The structure of the Spacecraft Bus must support the 6.5 ton space telescope, while it itself weighs 350 kg (about 772 lb). It is made primarily of graphite composite material. It was assembled in California by 2015, and after that it had to be integrated with the rest of the space telescope leading up to its planned 2019 launch. The bus can provide pointing of one-arcsecond and isolates vibration down to two (2) milliarcseconds.
The Spacecraft Bus is on the Sun-facing "warm" side and operates at a temperature of about 300 K. Everything on the Sun facing side must be able to handle the thermal conditions of JWST's halo orbit, which has one side in continuous sunlight and the other in shade by the spacecraft sunshield.
Another important aspect of the Spacecraft Bus is the central computing, memory storage, and communications equipment. The processor and software direct data to and from the instruments, to the solid-state memory core, and to the radio system which can send data back to Earth and receive commands. The computer also controls the pointing and moment of the spacecraft, taking in sensor data from the gyroscopes and star tracker, and sending the necessary commands to the reaction wheels or thrusters depending.
Launch and mission length
Launch is planned between March and June 2019 on an Ariane 5 rocket. The observatory attaches to the Ariane 5 rocket via a launch vehicle adapter ring which could be used by a future spacecraft to grapple the observatory to attempt to fix gross deployment problems. However, the telescope itself is not serviceable, and astronauts would not be able to perform tasks such as swapping instruments, as with the Hubble Telescope. Its nominal mission time is five years, with a goal of ten years. JWST needs to use propellant to maintain its halo orbit around L2, which provides an upper limit to its designed lifetime, and it is being designed to carry enough for ten years. The planned five year science mission begins after a 6-month commissioning phase. An L2 orbit is meta-stable so it requires orbital station-keeping or an object will drift away from this orbital configuration.

SUPPLIED MATERIAL:
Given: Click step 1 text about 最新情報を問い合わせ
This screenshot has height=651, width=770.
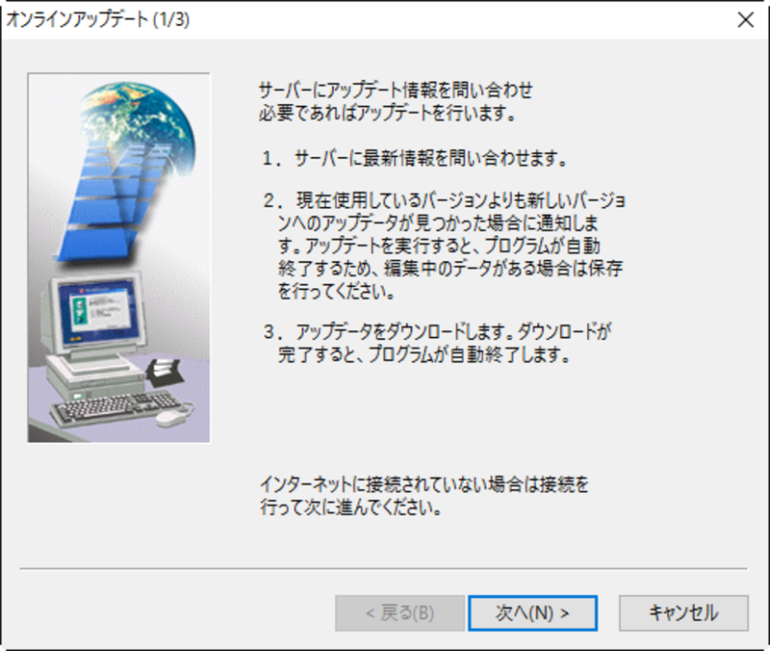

THINGS TO DO:
A. Reproduce word for word the JWST spacecraft bus text, starting with "The structure of" and going on through "two (2) milliarcseconds.".
B. Carry on the JWST text from its final sentence, picking up where the account of launch and mission length stops.

TASK ANSWERS:
A.
The structure of the Spacecraft Bus must support the 6.5 ton space telescope, while it itself weighs 350 kg (about 772 lb). It is made primarily of graphite composite material. It was assembled in California by 2015, and after that it had to be integrated with the rest of the space telescope leading up to its planned 2019 launch. The bus can provide pointing of one-arcsecond and isolates vibration down to two (2) milliarcseconds.

B.
The desire for a large infrared space telescope traces back decades; in the United States the Shuttle Infrared Telescope Facility was planned while the Space Shuttle was in development and the potential for infrared astronomy was acknowledged at that time. Compared to ground telescopes, space observatories were free from atmospheric absorption of infrared light; this would be a whole "new sky" for astronomers.
The tenuous atmosphere above the 400 km nominal flight altitude has no measurable absorption so that detectors operating at all wavelengths from 5 µm to 1000 µm can achieve high radiometric sensitivity.— S. G. McCarthy & G. W. Autio, 1978
However, infrared telescopes have an Achilles heel—they need to stay extremely cold, and the longer the wavelength of infrared, the colder they need to be. If not, the background heat of the device itself overwhelms the detectors, making it effectively blind. This can be overcome by careful spacecraft design, in particular by placing the telescope in dewar with an extremely cold substance, such as liquid helium. This has meant most infrared telescopes have a lifespan limited by their coolant, as short as a few months, maybe a few years at most. It has been possible to maintain a temperature low enough through the design of the spacecraft to enable near-infrared observations without a supply of coolant, such as the extended missions of Spitzer or NEOWISE. Another example is Hubble's NICMOS instrument, which started out using a block of nitrogen ice that depleted after a couple years, but was then converted to a cryocooler that worked continuously. The James Webb Space Telescope is designed to cool itself without a dewar, using a combination of sunshield and radiators with the mid-infrared instrument using an additional cryocooler.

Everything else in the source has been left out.